Robert Young Collins (16 February 1931 – 13 January 2014) was a Scotland international football player, best known for his successful spells at Celtic, Everton and Leeds United.

Playing career

Celtic
Collins was born on 16 February 1931 in Govanhill, Glasgow, Scotland, the eldest of Tom and Bella Collins's six children. He signed a contract with Everton from Pollok at the age of 17, but after a contractual dispute he eventually ended up joining Celtic instead of Everton; he was also working as an apprentice cobbler at the time. He made his debut at outside-right against Old Firm rivals Rangers on 13 August 1949, getting the better of Jock Shaw he helped Celtic to a 3–2 Scottish League Cup victory. Despite being just about  tall, Collins was a strong, hard-working midfield player who was in the Celtic team as a 17-year-old and stayed there for ten years, winning the Scottish Cup in 1951, and the Scottish cup double in 1954. He was also called up for international duty in 1950, and maintained a frequent presence in the Scotland squad in the later stages of the decade. Collins also represented the Scottish League XI 16 times, scoring 12 goals.

Everton
In 1958 Collins joined Everton where he played until 1962.

Leeds United
Collins was an astute addition to the Leeds squad by manager Don Revie in 1962, helping the club avoid relegation. Revie later described Collins as his best ever signing. Leeds won promotion to the First Division in 1964, and Collins captained the side towards a potential League and FA Cup double a year later; however, Leeds missed out on the League on goal average to Manchester United, and lost the 1965 FA Cup Final to Liverpool. Collins's  achievements at Leeds were recognised when he was awarded the Footballer of the Year title in 1965. His sparkling form at Leeds also won him a recall to the Scotland squad after a six-year absence, and he earned three more caps. His international career ended with 31 appearances and ten goals. Collins continued to skipper Leeds until 1966, when he suffered a horrific broken thighbone in a Fairs Cup tie against Torino. He briefly came back from the injury, but age and a struggle to reclaim previous form brought his Leeds career to an end.

Later playing career
Bury signed Collins and he stayed there for two years.

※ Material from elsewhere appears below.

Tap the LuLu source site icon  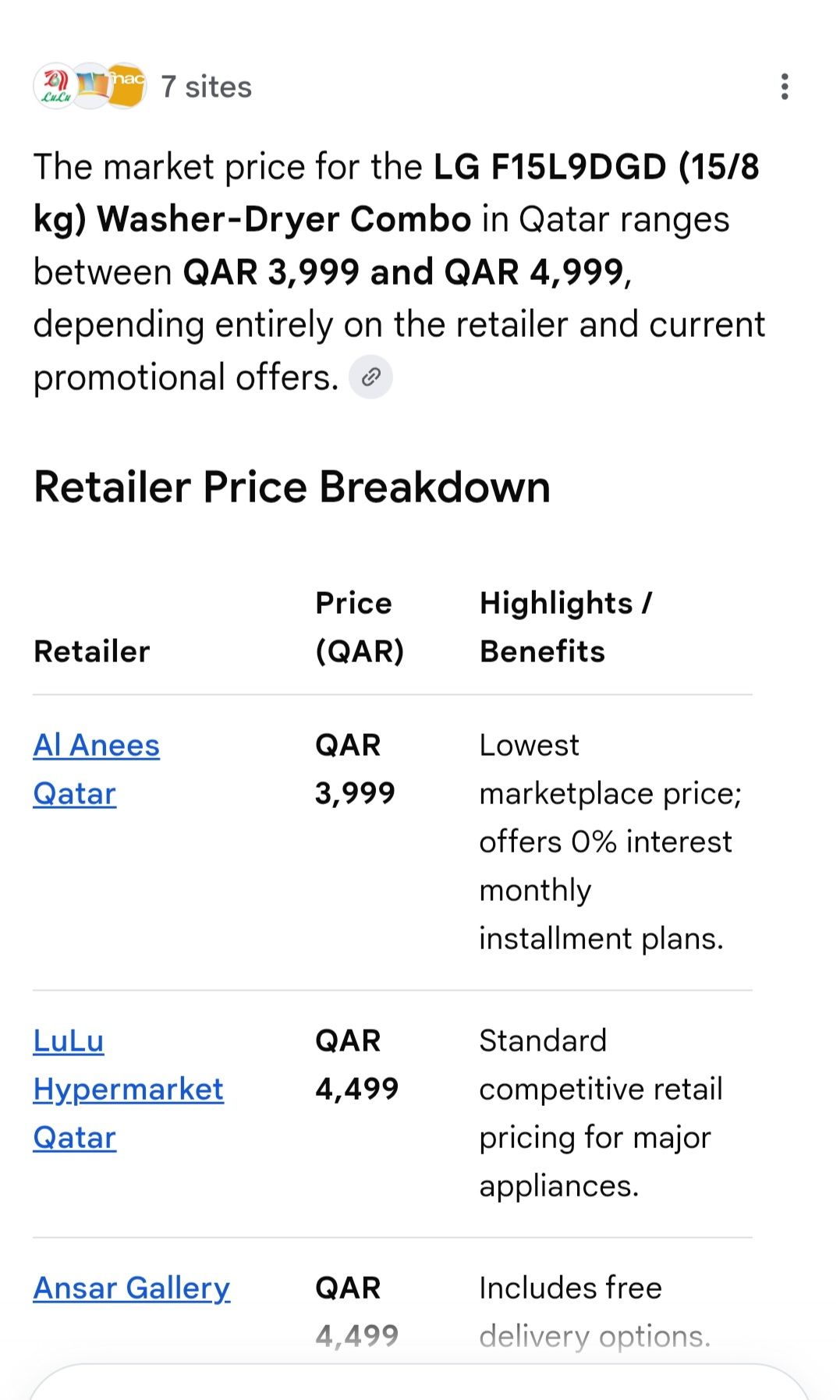(x=55, y=86)
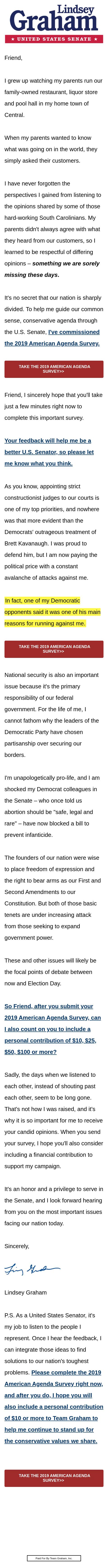Click the 'Friend,' greeting at the top
Viewport: 108px width, 1568px height.
click(x=14, y=58)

During a short period back in his native Scotland with Greenock Morton, he doubled up as a scout for Revie, and recommended Joe Jordan. Jordan went on to become a respected and feared striker with Leeds, Manchester United, Milan and Scotland. Collins' last appearance for Morton was in August 1971, in a pre-season friendly against  his former club Leeds United.

In 1972 Collins was playing coach of Australian club Ringwood City but left after a disagreement with the club board.

He then had a spell as player-coach with Oldham.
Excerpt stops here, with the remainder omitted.